Aliens! Ok, the Oasans are kind of interesting. Peter knows literally NOTHING about the Oasans before going to meet them (another red flag that I probably should have mentioned in question 1, I mean what if they were cannibals? You never know.). When he first meets the Oasans he describes their faces as two fetuses squished together. This isn't offensive, but like...really, Michel Faber? Fetuses? Out of all the things you could have chosen, and you picked fetuses. Fine. The Oasans are skinny, average height, sort of genderless (I don't think we ever figured that out, either) and each wear a hooded robe of a different color. Aside from the robe colors, Peter finds that most of them to look identical. For the most part they are able to speak English (also weird), and they really, really want to learn about God. Bringing me to question six...

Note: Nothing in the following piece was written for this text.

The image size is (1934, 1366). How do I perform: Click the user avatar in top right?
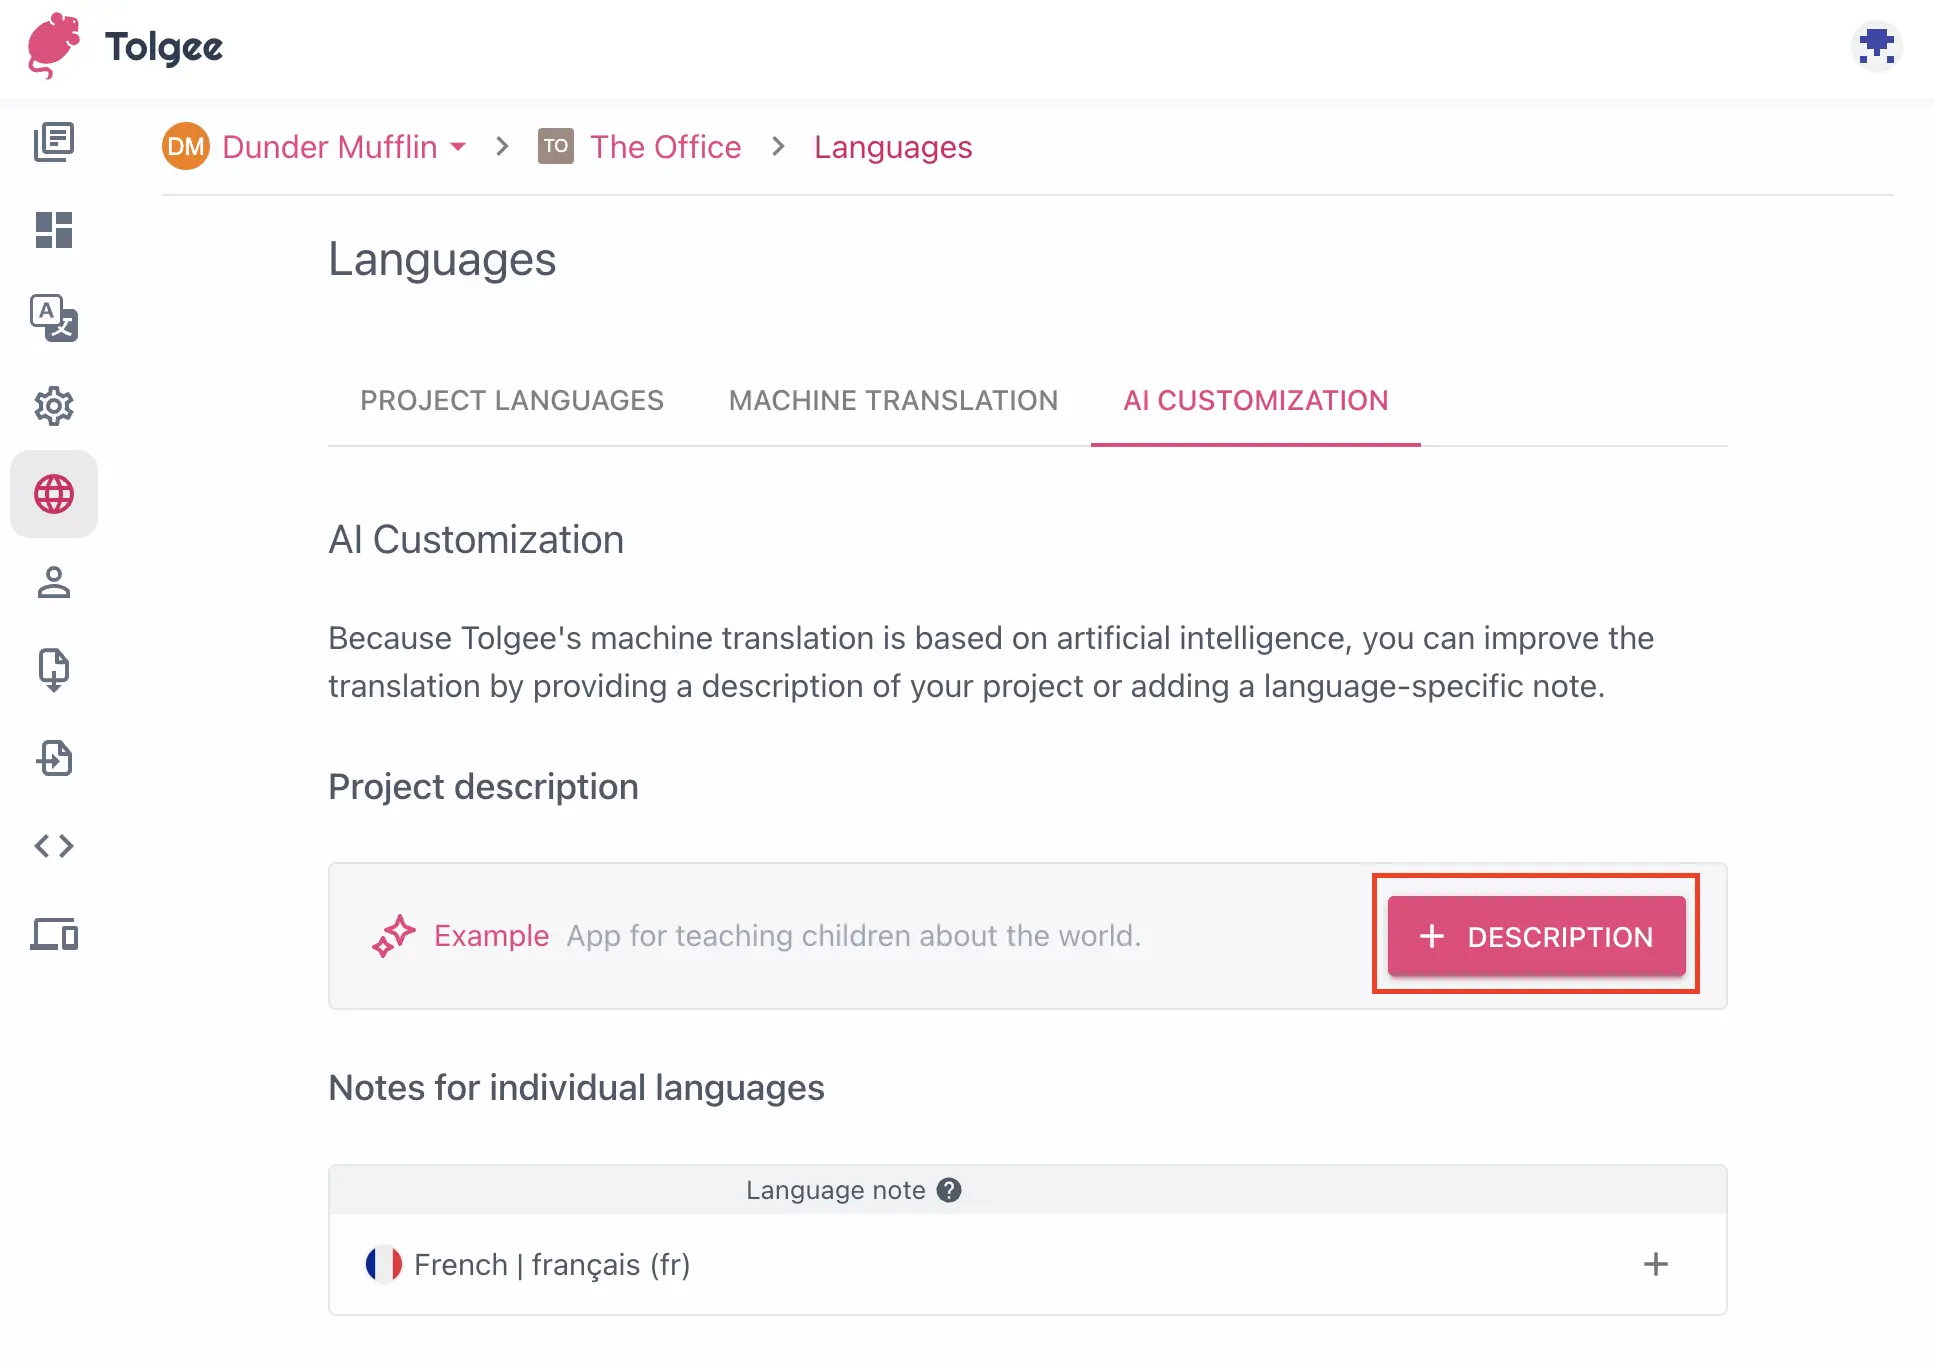[x=1876, y=47]
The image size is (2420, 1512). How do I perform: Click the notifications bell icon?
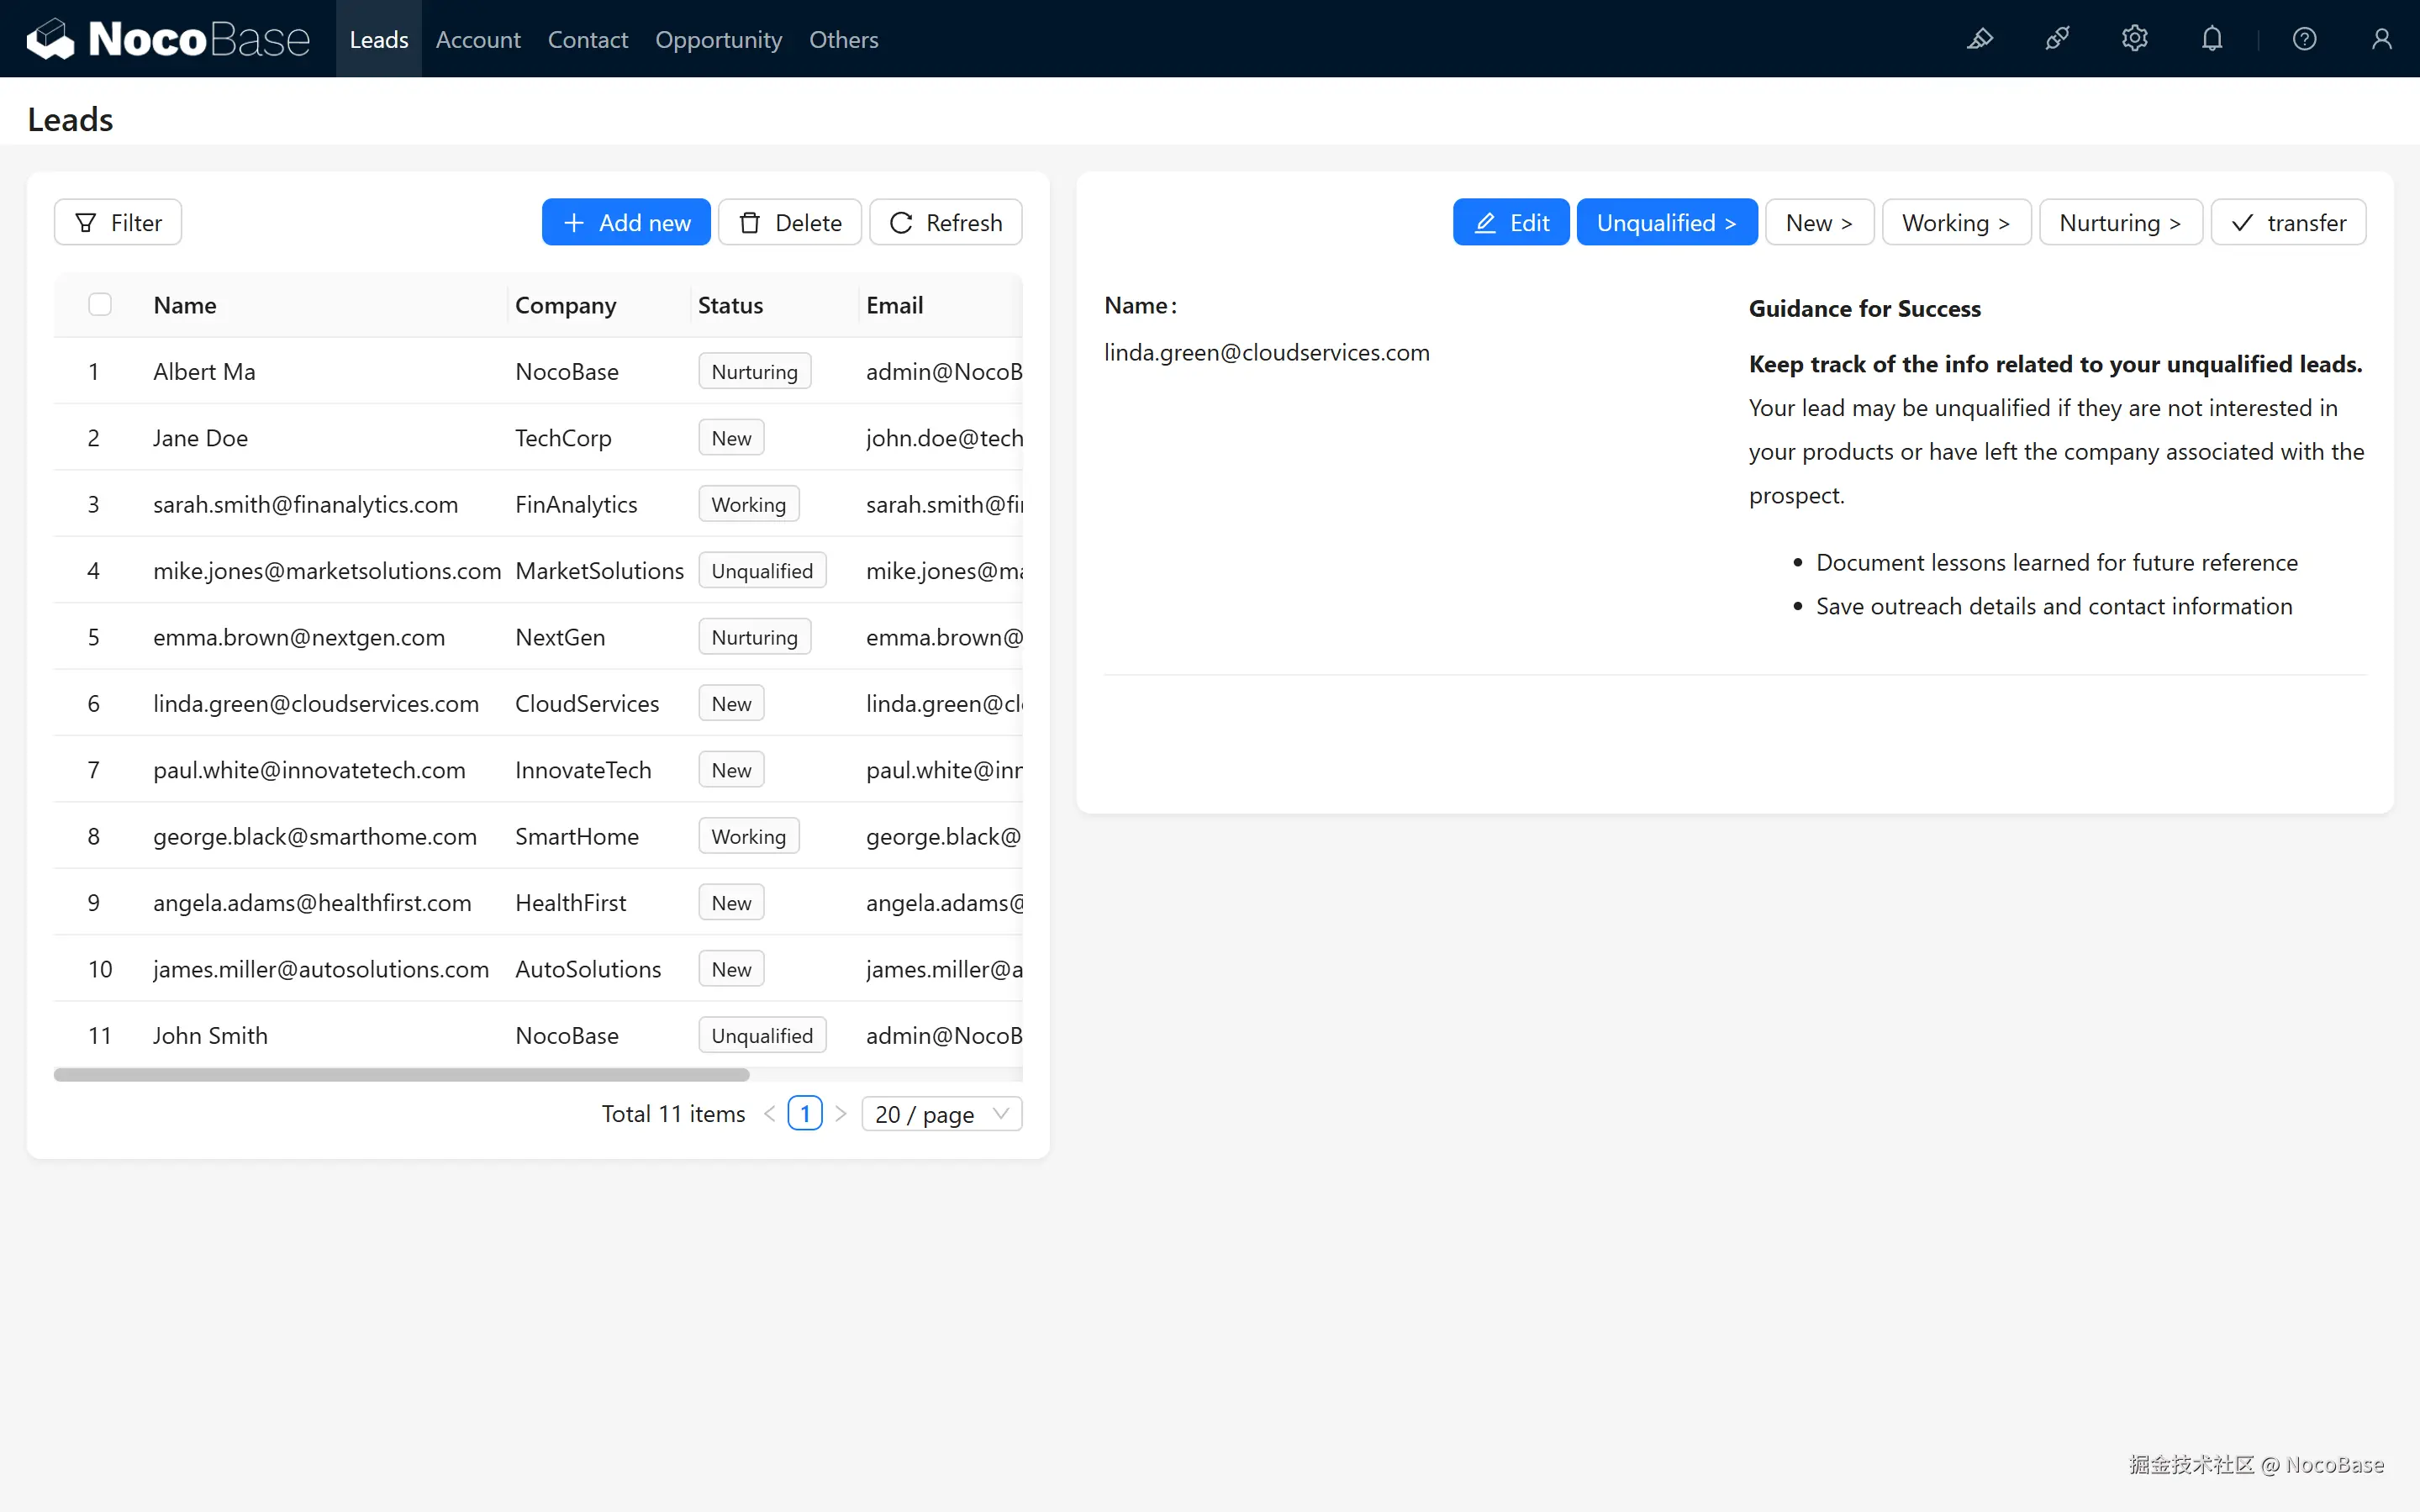click(2212, 39)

7. How did the Oasans know about religion and God? They didn't pick it up from USIC, because they don't really converse with them unless they have to. They like their privacy. Kurtzberg probably taught them about the bible, but Kurtzberg was only there in the first place because the Oasans told USIC to find them a pastor.

Instead of their actual names, they tell Peter to Call them Jesus Lover One, Jesus Lover Two, and on and on. It sounds hokey but I also found it a little endearing somehow. He gets along pretty well with them. They all work together and build a church and Peter teaches them about the bible and things. Oh, and the Oasans call the bible "The Book of Strange New Things." So there's where the book title comes from. They actually get along so well that it got a little boring. Peter becomes especially close to Jesus Lover Five. Towards the end of the book Peter is hanging out at USIC and learns that Jesus Lover Five is injured and asks to be taken to USIC for medical assistance. Like I mentioned before, the Oasans try to keep away from USIC, so the fact the she asked for their help is surprising. Since Oasans don't heal the same way humans do, they're all pretty sure she's going to die. It's sad.

Around the same time (either before or after, honestly I'm getting the ending a little jumbled up), Peter finally decides to be a good husband and go back to Earth for his wife. He says goodbye to Jesus Lover Five, still in the USIC hospital. He says goodbye to the rest of the Oasans, who are pretty upset about it but decide to forgive him anyway.

Unfortunately, his actions are again, too late. When he writes to Bea to tell her he's coming home, she tells him to stay there. She says that by the time he gets back to earth she won't be in their home anymore, and that this is the last night she'll be able to stay in their house. This is the last time she'll be able to write to him, because she's leaving and will be traveling with a group of strangers to who knows where (and again, we don't know why). Things on Earth just got that bad, so that's what it came down to. Of course, Peter decides to go back to Earth anyway.

That's pretty much how the book ends.


On one hand I'm incredibly curious about what happens when Peter gets back to earth. On the other hand, even if a second book were to come out, I don't think I could bring myself to read it. That's what reading spoilers is good for ;)


I received a paperback of The Book of Strange New Things courtesy of Blogging for Books. All thoughts and opinions are unfortunately my own.